══ SUPPLIED MATERIAL
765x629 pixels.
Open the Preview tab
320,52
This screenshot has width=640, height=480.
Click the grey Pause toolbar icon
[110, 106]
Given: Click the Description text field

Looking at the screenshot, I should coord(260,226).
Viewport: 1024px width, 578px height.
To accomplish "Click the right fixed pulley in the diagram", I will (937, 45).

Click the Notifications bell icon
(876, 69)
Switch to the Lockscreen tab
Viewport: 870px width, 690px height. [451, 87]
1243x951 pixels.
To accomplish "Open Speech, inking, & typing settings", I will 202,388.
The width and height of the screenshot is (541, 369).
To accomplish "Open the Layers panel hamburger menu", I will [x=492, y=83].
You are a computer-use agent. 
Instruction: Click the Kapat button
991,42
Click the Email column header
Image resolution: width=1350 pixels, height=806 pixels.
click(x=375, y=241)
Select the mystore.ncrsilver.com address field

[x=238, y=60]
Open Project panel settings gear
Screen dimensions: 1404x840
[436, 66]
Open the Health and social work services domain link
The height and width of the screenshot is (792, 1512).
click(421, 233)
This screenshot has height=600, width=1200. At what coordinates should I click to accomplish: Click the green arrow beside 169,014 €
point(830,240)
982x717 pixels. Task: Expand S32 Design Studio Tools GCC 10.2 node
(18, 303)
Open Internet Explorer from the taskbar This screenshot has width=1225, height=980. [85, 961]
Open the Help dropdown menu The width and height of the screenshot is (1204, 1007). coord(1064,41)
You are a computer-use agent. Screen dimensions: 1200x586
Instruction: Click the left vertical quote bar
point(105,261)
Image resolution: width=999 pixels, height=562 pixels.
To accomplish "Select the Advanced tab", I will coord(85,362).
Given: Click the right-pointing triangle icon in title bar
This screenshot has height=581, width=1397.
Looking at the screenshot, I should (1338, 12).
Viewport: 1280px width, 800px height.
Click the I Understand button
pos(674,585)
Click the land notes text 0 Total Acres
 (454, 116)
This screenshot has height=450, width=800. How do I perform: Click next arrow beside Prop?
════
WORK TO BE COMPLETED
Whatever is in the entries above, write it out exactly.

ANSWER SECTION
765x629 pixels.
Open the Preview tab
320,52
This screenshot has width=640, height=480.
Click the grey Pause toolbar icon
[110, 106]
Given: Click the Description text field

Looking at the screenshot, I should coord(260,226).
Viewport: 1024px width, 578px height.
To accomplish "Click the right fixed pulley in the diagram", I will (937, 45).

Click the Notifications bell icon
(876, 69)
Switch to the Lockscreen tab
Viewport: 870px width, 690px height. [451, 87]
1243x951 pixels.
To accomplish "Open Speech, inking, & typing settings", I will 202,388.
The width and height of the screenshot is (541, 369).
To accomplish "Open the Layers panel hamburger menu", I will [x=492, y=83].
You are a computer-use agent. 
Instruction: Click the Kapat button
991,42
Click the Email column header
Image resolution: width=1350 pixels, height=806 pixels.
click(x=375, y=241)
Select the mystore.ncrsilver.com address field

[x=238, y=60]
Open Project panel settings gear
Screen dimensions: 1404x840
[436, 66]
Open the Health and social work services domain link
The height and width of the screenshot is (792, 1512).
click(421, 233)
This screenshot has height=600, width=1200. At what coordinates should I click to accomplish: Click the green arrow beside 169,014 €
point(830,240)
982x717 pixels. Task: Expand S32 Design Studio Tools GCC 10.2 node
(18, 303)
Open Internet Explorer from the taskbar This screenshot has width=1225, height=980. [85, 961]
Open the Help dropdown menu The width and height of the screenshot is (1204, 1007). coord(1064,41)
You are a computer-use agent. Screen dimensions: 1200x586
Instruction: Click the left vertical quote bar
point(105,261)
Image resolution: width=999 pixels, height=562 pixels.
To accomplish "Select the Advanced tab", I will coord(85,362).
Given: Click the right-pointing triangle icon in title bar
This screenshot has height=581, width=1397.
Looking at the screenshot, I should (1338, 12).
Viewport: 1280px width, 800px height.
Click the I Understand button
pos(674,585)
Click the land notes text 0 Total Acres
 (454, 116)
This screenshot has height=450, width=800. How do I perform: Click next arrow beside Prop?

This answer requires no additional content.